A new record with the body 'Learning Cassandra!' is added to the partition for 'iteblog'. Now, insert another record into the table as follows:
cqlsh:iteblog_keyspace> INSERT INTO "iteblog_users_with_status_updates"
... ("username", "id", "body")
... VALUES ('iteblog', NOW(), 'I love Cassandra!');
cqlsh:iteblog_keyspace> select username, email, encrypted_password, body from iteblog_users_with_status_updates;
username | email | encrypted_password | body
----------+----------------------------+------------------------------------+---------------------
iteblog | iteblog_hadoop@iteblog.com | 0x877e8c36efa827dbd4cafbc92dd90d76 | Learning Cassandra!

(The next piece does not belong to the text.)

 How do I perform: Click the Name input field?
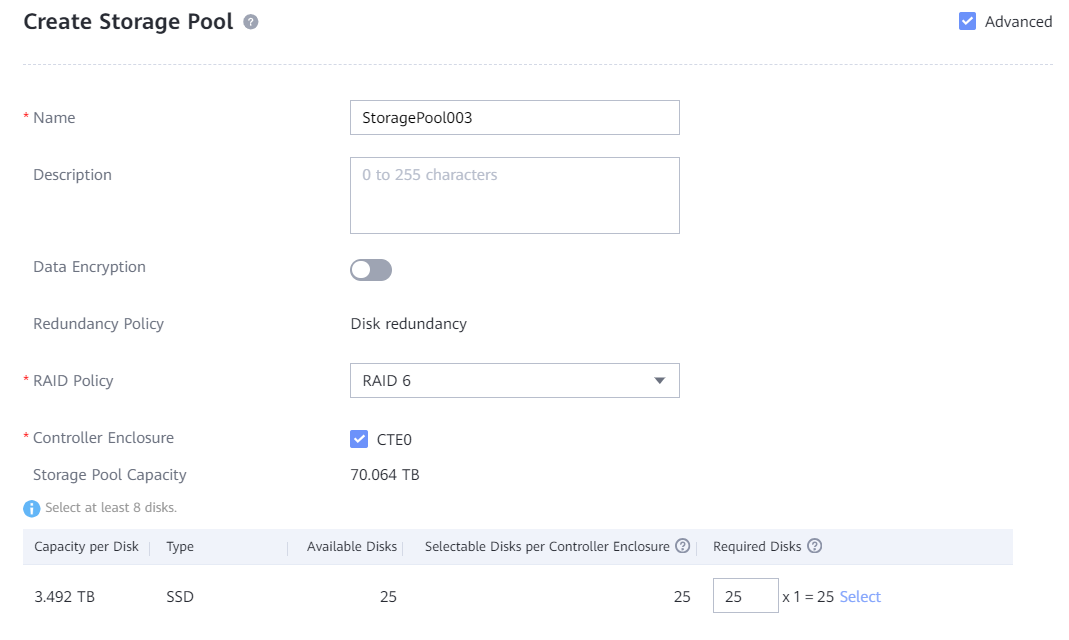tap(514, 117)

iteblog | iteblog_hadoop@iteblog.com | 0x877e8c36efa827dbd4cafbc92dd90d76 | I love Cassandra!
(2 rows)
cqlsh:iteblog_keyspace>
Notice that the email and encrypted_password columns were not specified in this INSERT statement. However, the query results show that the email and encrypted_password values for the new row are the same as the previous one.
Now, the user changes their email. For example:
cqlsh:iteblog_keyspace> UPDATE iteblog_users_with_status_updates SET email = 'iteblog@iteblog.com'
... WHERE username = 'iteblog';
cqlsh:iteblog_keyspace> select username, email, encrypted_password, body from iteblog_users_with_status_updates;
username | email | encrypted_password | body
----------+---------------------+------------------------------------+---------------------
iteblog | iteblog@iteblog.com | 0x877e8c36efa827dbd4cafbc92dd90d76 | Learning Cassandra!

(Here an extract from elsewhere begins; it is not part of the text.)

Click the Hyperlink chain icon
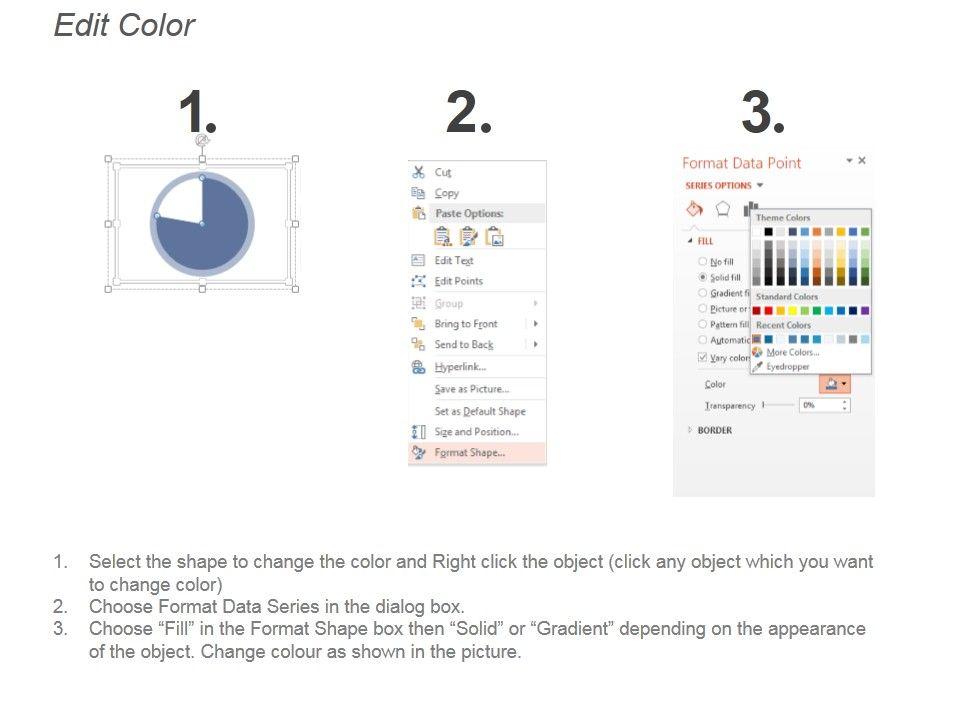The image size is (960, 720). [419, 367]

iteblog | iteblog@iteblog.com | 0x877e8c36efa827dbd4cafbc92dd90d76 | I love Cassandra!
(2 rows)
The query output shows that the email for all rows with the username 'iteblog' has been updated. This demonstrates the power of static columns.
The table now contains the user's mailbox and password. If your frontend application allows users to modify their mailbox and password, the backend system must first retrieve the current values, as follows:
cqlsh:iteblog_keyspace> SELECT "username", "email", "encrypted_password"
... FROM "iteblog_users_with_status_updates"
... WHERE "username" = 'iteblog';
username | email | encrypted_password
----------+---------------------+------------------------------------
iteblog | iteblog@iteblog.com | 0x877e8c36efa827dbd4cafbc92dd90d76
iteblog | iteblog@iteblog.com | 0x877e8c36efa827dbd4cafbc92dd90d76
(2 rows)
The query returns the mailbox and password for each row that has the username 'iteblog'. This is not the desired result. To fix this, add the DISTINCT keyword to your query. For example:
cqlsh:iteblog_keyspace> SELECT DISTINCT "username", "email", "encrypted_password"
... FROM "iteblog_users_with_status_updates"
... WHERE "username" = 'iteblog';
username | email | encrypted_password
----------+---------------------+------------------------------------
iteblog | iteblog@iteblog.com | 0x877e8c36efa827dbd4cafbc92dd90d76
(1 rows)
This ensures that only one row is returned, regardless of how many rows exist for the username 'iteblog'.
Although you use the DISTINCT keyword, Cassandra does not fetch all rows for the username 'iteblog' and then remove duplicates. This is because the static column data is stored only once at a low level, so deduplication is not required.